Die Nichtigkeitsbeschwerde des Angeklagten war daher zu verwerfen.

Bei der Strafbemessung wertete das Erstgericht das (idealkonkurrierende) Zusammentreffen zweier strafbarer Handlungen als erschwerend, als mildernd hingegen den bisher ordentlichen Lebenswandel des Angeklagten.
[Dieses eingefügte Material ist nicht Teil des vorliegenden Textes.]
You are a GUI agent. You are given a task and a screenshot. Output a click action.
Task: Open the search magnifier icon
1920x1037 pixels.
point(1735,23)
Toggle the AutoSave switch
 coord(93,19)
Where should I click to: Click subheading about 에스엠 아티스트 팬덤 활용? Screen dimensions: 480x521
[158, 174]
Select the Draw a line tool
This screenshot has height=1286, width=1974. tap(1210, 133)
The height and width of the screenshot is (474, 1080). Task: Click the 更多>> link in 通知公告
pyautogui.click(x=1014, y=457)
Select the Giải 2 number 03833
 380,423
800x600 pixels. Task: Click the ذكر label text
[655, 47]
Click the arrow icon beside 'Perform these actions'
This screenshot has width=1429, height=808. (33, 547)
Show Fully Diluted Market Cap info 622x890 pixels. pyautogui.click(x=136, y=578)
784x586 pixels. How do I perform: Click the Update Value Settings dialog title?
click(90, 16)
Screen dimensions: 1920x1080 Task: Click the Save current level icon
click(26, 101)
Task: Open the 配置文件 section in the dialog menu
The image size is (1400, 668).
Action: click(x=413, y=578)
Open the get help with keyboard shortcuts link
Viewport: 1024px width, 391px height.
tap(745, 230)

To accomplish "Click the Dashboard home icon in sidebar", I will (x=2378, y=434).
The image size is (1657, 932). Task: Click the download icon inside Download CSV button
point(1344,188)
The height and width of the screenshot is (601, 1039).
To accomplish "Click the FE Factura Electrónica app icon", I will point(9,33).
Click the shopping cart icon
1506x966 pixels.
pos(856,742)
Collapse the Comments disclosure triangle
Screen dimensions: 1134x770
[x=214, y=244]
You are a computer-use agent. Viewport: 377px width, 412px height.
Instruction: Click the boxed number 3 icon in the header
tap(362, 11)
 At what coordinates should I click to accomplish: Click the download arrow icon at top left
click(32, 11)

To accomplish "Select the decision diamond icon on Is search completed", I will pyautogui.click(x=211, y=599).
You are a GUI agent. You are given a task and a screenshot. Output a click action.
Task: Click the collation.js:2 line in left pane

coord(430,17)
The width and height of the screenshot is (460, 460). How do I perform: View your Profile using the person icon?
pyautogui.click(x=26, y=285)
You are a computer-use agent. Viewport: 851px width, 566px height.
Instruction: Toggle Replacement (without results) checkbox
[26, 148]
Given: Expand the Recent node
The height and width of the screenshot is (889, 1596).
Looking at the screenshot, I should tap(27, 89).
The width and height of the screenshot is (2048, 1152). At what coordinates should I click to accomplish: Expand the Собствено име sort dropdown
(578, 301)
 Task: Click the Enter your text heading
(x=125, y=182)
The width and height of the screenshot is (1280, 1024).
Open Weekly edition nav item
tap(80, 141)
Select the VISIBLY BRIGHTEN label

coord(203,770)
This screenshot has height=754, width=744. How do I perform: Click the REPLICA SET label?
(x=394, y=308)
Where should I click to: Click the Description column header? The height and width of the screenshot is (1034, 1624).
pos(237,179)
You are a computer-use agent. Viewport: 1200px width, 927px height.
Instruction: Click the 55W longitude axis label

Es verhängte über ihn nach §§ 28 Abs 1, 207 Abs 1 StGB fünfzehn Monate Freiheitsstrafe, deren Vollzug unter Bestimmung einer dreijährigen Probezeit bedingt nachgesehen wurde (§ 43 Abs 1 StGB).

Die gegen den Strafausspruch gerichtete Berufung des Angeklagten, mit der er eine Reduzierung des Strafmaßes bzw die Verhängung einer Geldstrafe (§ 37 StGB) anstrebt, ist unbegründet.

Das Schöffengericht hat die Alkoholisierung des Angeklagten, die dieser als weiteren Milderungsgrund ins Treffen führt, zu Recht unbeachtet gelassen, wird doch die dadurch bedingte Herabsetzung der Zurechnungsfähigkeit durch den Vorwurf, daß er sich durch mehrere Gasthausbesuche in Begleitung seiner noch nicht sechsjährigen Tochter in diesen Zustand versetzt hat, aufgewogen (§ 35 StGB).

Daß die Intensität des sexuellen Angriffs relativ geringfügig war, läßt zwar die im unteren Drittel des bis zu fünf Jahren reichenden Strafrahmens ausgemessene Strafe gerechtfertigt erscheinen, bildet jedoch ebensowenig einen besonderen Milderungsgrund wie das behauptete Unterbleiben einer für die Tatbestandsverwirklichung gar nicht erforderlichen geschlechtlichen Erregung oder Befriedigung oder die Prognose, daß die Tat für die Minderjährige ohne Spätfolgen bleiben wird.

Für eine Herabsetzung des Strafmaßes bestand daher kein Anlaß.

Die Kostenentscheidung ist in § 390 a StPO begründet.